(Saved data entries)
>>>>

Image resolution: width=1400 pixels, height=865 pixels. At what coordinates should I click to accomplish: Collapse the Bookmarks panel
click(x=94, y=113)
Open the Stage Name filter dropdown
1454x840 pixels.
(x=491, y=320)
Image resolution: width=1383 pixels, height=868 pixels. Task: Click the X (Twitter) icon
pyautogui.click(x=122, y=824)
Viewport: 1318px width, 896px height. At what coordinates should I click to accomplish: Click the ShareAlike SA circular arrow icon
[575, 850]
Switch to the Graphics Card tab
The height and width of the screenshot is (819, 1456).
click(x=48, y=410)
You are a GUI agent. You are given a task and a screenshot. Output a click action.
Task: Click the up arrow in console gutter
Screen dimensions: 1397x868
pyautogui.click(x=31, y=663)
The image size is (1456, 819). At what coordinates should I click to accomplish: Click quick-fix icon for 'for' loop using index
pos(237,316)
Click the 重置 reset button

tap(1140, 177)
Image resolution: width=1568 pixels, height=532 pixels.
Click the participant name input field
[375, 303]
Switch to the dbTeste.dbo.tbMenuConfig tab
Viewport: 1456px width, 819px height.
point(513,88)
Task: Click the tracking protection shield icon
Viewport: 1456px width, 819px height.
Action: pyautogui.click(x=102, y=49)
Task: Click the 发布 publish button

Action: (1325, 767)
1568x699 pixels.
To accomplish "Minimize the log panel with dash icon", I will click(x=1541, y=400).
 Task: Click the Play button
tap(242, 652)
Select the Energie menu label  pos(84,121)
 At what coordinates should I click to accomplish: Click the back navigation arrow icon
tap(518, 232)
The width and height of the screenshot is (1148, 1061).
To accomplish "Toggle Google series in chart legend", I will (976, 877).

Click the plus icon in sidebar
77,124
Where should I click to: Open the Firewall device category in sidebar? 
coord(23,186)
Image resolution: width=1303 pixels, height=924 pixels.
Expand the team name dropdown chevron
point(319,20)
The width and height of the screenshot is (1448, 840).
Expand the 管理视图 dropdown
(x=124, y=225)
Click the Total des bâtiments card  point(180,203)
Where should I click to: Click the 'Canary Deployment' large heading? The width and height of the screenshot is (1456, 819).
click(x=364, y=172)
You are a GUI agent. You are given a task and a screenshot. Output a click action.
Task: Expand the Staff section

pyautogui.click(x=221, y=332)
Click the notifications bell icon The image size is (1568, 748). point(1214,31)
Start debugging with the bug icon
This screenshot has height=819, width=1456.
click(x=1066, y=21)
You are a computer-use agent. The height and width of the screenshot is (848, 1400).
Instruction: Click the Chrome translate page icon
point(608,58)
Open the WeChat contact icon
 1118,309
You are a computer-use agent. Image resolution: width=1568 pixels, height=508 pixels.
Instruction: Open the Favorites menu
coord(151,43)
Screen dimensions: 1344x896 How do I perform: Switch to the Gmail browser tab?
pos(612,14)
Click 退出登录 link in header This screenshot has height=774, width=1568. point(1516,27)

<<<<

> [Goal of the exercise] After locating the line that contains "1568x699 pixels.", please copy exactly every line from the start of the records through it, and nothing else.

> [Written answer]
Image resolution: width=1400 pixels, height=865 pixels. At what coordinates should I click to accomplish: Collapse the Bookmarks panel
click(x=94, y=113)
Open the Stage Name filter dropdown
1454x840 pixels.
(x=491, y=320)
Image resolution: width=1383 pixels, height=868 pixels. Task: Click the X (Twitter) icon
pyautogui.click(x=122, y=824)
Viewport: 1318px width, 896px height. At what coordinates should I click to accomplish: Click the ShareAlike SA circular arrow icon
[575, 850]
Switch to the Graphics Card tab
The height and width of the screenshot is (819, 1456).
click(x=48, y=410)
You are a GUI agent. You are given a task and a screenshot. Output a click action.
Task: Click the up arrow in console gutter
Screen dimensions: 1397x868
pyautogui.click(x=31, y=663)
The image size is (1456, 819). At what coordinates should I click to accomplish: Click quick-fix icon for 'for' loop using index
pos(237,316)
Click the 重置 reset button

tap(1140, 177)
Image resolution: width=1568 pixels, height=532 pixels.
Click the participant name input field
[375, 303]
Switch to the dbTeste.dbo.tbMenuConfig tab
Viewport: 1456px width, 819px height.
point(513,88)
Task: Click the tracking protection shield icon
Viewport: 1456px width, 819px height.
Action: pyautogui.click(x=102, y=49)
Task: Click the 发布 publish button

Action: (1325, 767)
1568x699 pixels.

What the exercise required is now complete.